EDITORIAL | VOLUME 1, ISSUE 1 | OPEN ACCESS DOI: 10.23937/2474-3631/1510001

Embracing Reward Deficiency Syndrome (RDS) Solution System: A Genomic Thrust

Kenneth Blum1-6 , Marcelo Febo1, Zsolt Demotrovics7 and Rajendra D Badgaiyan8

1Department of Psychiatry & McKnight Brain Institute, University of Florida, College of Medicine, USA

2Department of Psychiatry, Human Integrated Services Unit, University of Vermont Center for Clinical & Translational Science, University of Vermont College of Medicine, Burlington, USA

3Department of Addiction Research & Therapy, Malibu Beach Recovery Center, Malibu Beach, USA

4Dominion Diagnostics, LLC. North Kingstown, USA

5Department of Nutrigenomics, Victory Nutrition International, Austin, USA

6Department of Personalized Medicine, RDSolutions, Inc., Del Mar, USA

7Eotvos Lorand University, Institute of Psychology, Department of Clinical Psychology and Addiction, Hungary

8Department of Psychiatry, University of Minnesota, School of Medicine, USA

*Corresponding author: Kenneth Blum, Department of Psychiatry & McKnight Brain Institute, University of Florida, College of Medicine, USA, E-mail: drd2gene@gmail.com

Received: February 16, 2015 | Accepted: February 18, 2015 | Published: February 21, 2015

Citation: Blum K, Febo M, Demotrovics Z, Badgaiyan RD (2015) Embracing Reward Deficiency Syndrome (RDS) Solution System: A Genomic Thrust. Int Arch Addict Res Med 1:001e. doi: 10.23937/2474-3631/1510001

Copyright: © 2015 Blum K, et al. This is an open-access article distributed under the terms of the Creative Commons Attribution License, which permits unrestricted use, distribution, and reproduction in any medium, provided the original author and source are credited.


The mysteries and underlying causes of addictive disorders have spawned a number of important questions which still plague researchers and treatment professionals alike. What populations are susceptible to addictive disorders based upon genetic predisposition? Why are they more susceptible than others? What considerations or adjustments must be made to care plans of certain individuals to maximize their opportunity for recovery?

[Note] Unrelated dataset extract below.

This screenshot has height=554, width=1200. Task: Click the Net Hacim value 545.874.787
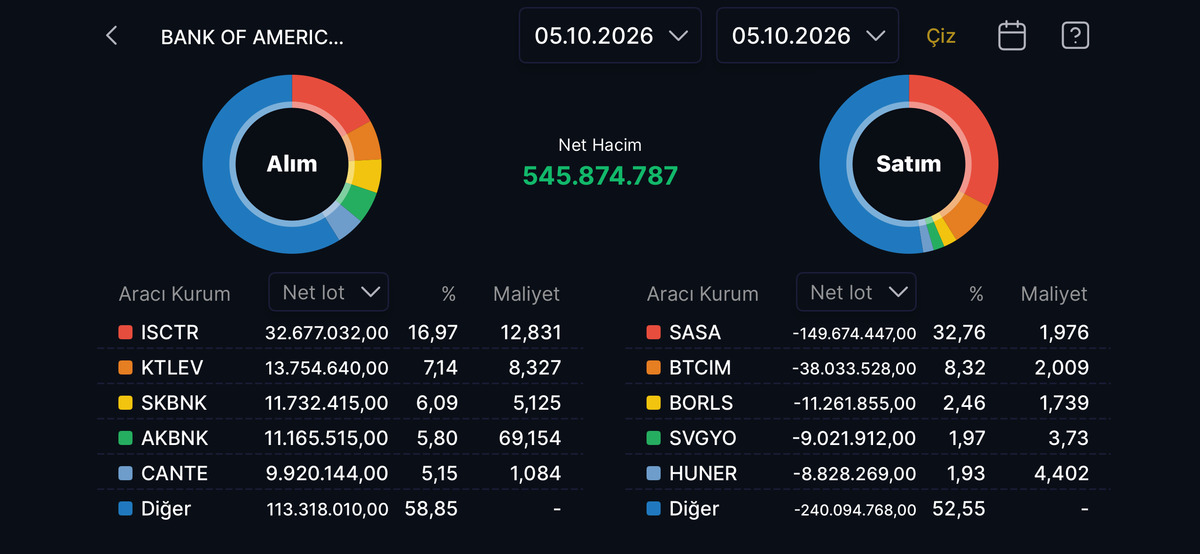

The Brain Reward Cascade (BRC) first proposed by Blum & Kozlowski in 1989 [1] is an interaction of neurotransmitters and their respective genes to control the amount of dopamine released within the brain. Any variations within this pathway, whether genetic or environmental (epigenetic) [2], may result in addictive behaviors or RDS, which was coined to define addictive behaviors and their genetic components [3].

While there are many studies claiming a genetic association with RDS behavior, not all are scientifically accurate. Another issue in RDS treatment involves 1) compliance or adherence to prescribed treatment medications during treatment; 2) remaining abstinent from all drugs of abuse during treatment. While there is a plethora of very positive experiments involving thousands of studies for many candidate gene associations with all RDS behaviors, there are also negative results [4]. Currently, a number of companies have entered the genetic testing arena in the addiction and pain industrial space claiming "personalized care" [5]. However, we believe these companies have not done their homework in a scientific manner. These issues include exaggerated claims such as stating that their genetic test is 74% predictive based on only one gene (DRD2) not their panel of genes claimed to be tested [6]; claims suggesting that patient’s results are compared to population controls [7]; selection of genes that may be involved in risky behavior but they do not utilize the correct variant in their tests or use very rare variants that do not truly prove addiction risk [8]; never performed research to show whether their "genetic test" significantly predicts anything let alone addiction risk or any associated behaviors [5].

In an attempt to overcome these pitfalls our laboratory has successfully developed the first Genetic Addiction Risk Score (GARSDx)™ in conjunction with Dominion Diagnostics, LLC. Certainly genetic risk stratification for RDS prior to or upon entry into chemical dependency programs can provide information central to the implementation of appropriate treatment and relapse prevention [9]. When we selected 10 genes with appropriate variants, a statistically significant association between the ASI- Media Version -alcohol and drug severity scores and GARSDx was found. While a complete detail of this research is to be submitted elsewhere, in 273 patients attending seven diverse treatment centers the GARSDx predicted both high alcohol and drug severity as measured by ASI-Media version [10].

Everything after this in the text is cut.